— Start of SUPPLIED PASSAGE —
You obviously don't just want no copies, but you want every number in a given set exactly once. This is, as commented by Robert, similar to shuffling a deck of cards. You don't have "decks" in C, but you can model one as an array:

int deck[] = {1,1,1,1,1,1,1,1,1,1};

This should represent 10 different "cards" (identified by their index in the array), each available one time. Now, just write code that "draws" cards:

int i = 0;  // starting point for searching for the next card to draw
for (int n = 10; n > 0; --n)  // how many cards are left
{
    int skip = rand() % n;  // randomly skip 0 .. n cards
    while (1)
    {
        if (deck[i])             // card still available?
        {
            if (!skip) break;    // none more to skip -> done
            --skip;              // else one less to skip
        }

        if (++i > 9) i = 0;      // advance index, wrapping around to 0
    }
    deck[i] = 0;              // draw the card
    printf("%d\n", i+1);      // and print it out
}

of course, seed the PRNG (e.g. srand(time(0))) first, so you don't get the same sequence every time.
— End of SUPPLIED PASSAGE —
— Start of RECORDED INFORMATION —
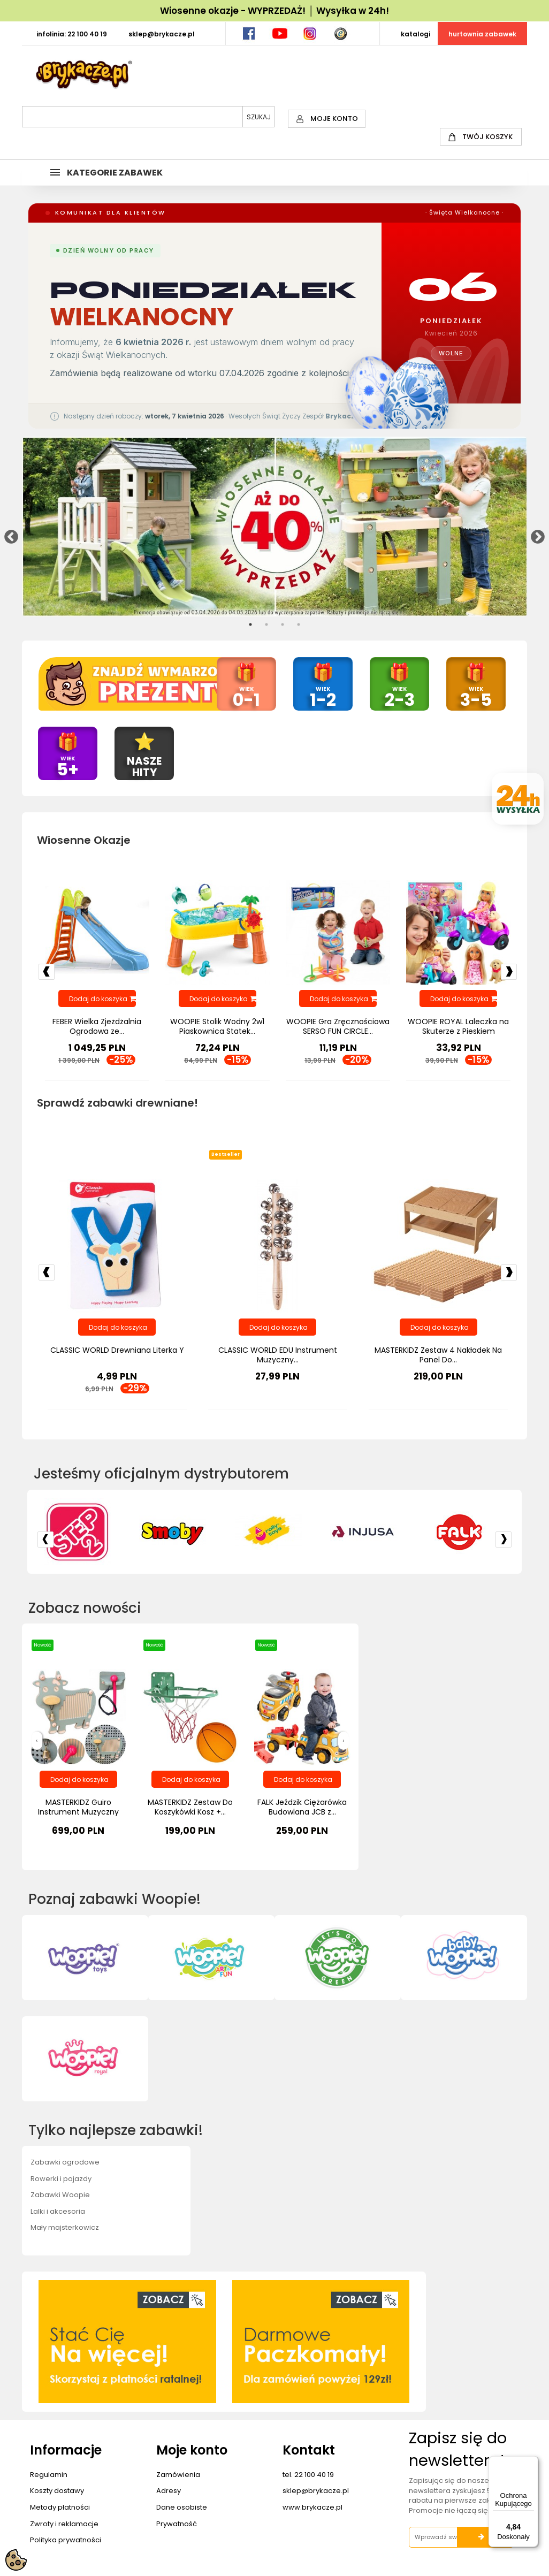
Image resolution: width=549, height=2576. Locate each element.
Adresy (168, 2492)
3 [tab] (282, 624)
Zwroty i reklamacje (64, 2524)
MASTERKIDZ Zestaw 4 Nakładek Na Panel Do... (438, 1356)
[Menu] (531, 2462)
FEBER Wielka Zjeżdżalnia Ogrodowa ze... (96, 1027)
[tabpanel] (275, 526)
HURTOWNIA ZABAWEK (482, 34)
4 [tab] (298, 624)
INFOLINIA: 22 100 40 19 (71, 34)
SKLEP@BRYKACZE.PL (161, 34)
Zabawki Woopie (60, 2195)
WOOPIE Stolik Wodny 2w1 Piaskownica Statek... (217, 1027)
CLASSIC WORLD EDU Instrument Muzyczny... (277, 1356)
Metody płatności (60, 2508)
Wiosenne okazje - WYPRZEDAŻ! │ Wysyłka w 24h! (274, 10)
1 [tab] (250, 624)
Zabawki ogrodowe (65, 2163)
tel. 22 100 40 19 (308, 2475)
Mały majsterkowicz (64, 2228)
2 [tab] (266, 624)
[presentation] (37, 1741)
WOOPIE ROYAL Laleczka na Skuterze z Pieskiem (458, 1027)
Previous (8, 534)
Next (535, 534)
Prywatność (176, 2524)
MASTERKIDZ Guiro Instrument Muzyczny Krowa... (78, 1812)
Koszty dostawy (57, 2492)
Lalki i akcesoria (57, 2212)
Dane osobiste (181, 2508)
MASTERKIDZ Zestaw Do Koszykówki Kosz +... (190, 1807)
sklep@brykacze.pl (316, 2492)
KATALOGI (415, 34)
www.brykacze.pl (312, 2508)
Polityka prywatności (65, 2540)
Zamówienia (178, 2475)
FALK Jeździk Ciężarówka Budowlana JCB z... (302, 1807)
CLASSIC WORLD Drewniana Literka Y (117, 1351)
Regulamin (48, 2475)
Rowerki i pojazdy (61, 2179)
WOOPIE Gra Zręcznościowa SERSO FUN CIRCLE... (338, 1027)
— End of RECORDED INFORMATION —
• [EXERCISE TASKS]
**1.** According to the passage on drawing cards in C, what should be done first so that the same sequence does not appear every time?
**2.** Please revise the lines of the records starting at the one containing "HURTOWNIA ZABAWEK (482, 34)" and ending at the one containing "www.brykacze.pl (312, 2508)", replacing "Next" with "Forward" and leaving everything else unchanged. Return only those lines.
The passage and the records are unrelated to each other.

• [ANSWER LIST]
**1.** Seed the PRNG first, for example with srand(time(0)).

**2.**
HURTOWNIA ZABAWEK (482, 34)
4 [tab] (298, 624)
INFOLINIA: 22 100 40 19 (71, 34)
SKLEP@BRYKACZE.PL (161, 34)
Zabawki Woopie (60, 2195)
WOOPIE Stolik Wodny 2w1 Piaskownica Statek... (217, 1027)
CLASSIC WORLD EDU Instrument Muzyczny... (277, 1356)
Metody płatności (60, 2508)
Wiosenne okazje - WYPRZEDAŻ! │ Wysyłka w 24h! (274, 10)
1 [tab] (250, 624)
Zabawki ogrodowe (65, 2163)
tel. 22 100 40 19 (308, 2475)
Mały majsterkowicz (64, 2228)
2 [tab] (266, 624)
[presentation] (37, 1741)
WOOPIE ROYAL Laleczka na Skuterze z Pieskiem (458, 1027)
Previous (8, 534)
Forward (535, 534)
Prywatność (176, 2524)
MASTERKIDZ Guiro Instrument Muzyczny Krowa... (78, 1812)
Koszty dostawy (57, 2492)
Lalki i akcesoria (57, 2212)
Dane osobiste (181, 2508)
MASTERKIDZ Zestaw Do Koszykówki Kosz +... (190, 1807)
sklep@brykacze.pl (316, 2492)
KATALOGI (415, 34)
www.brykacze.pl (312, 2508)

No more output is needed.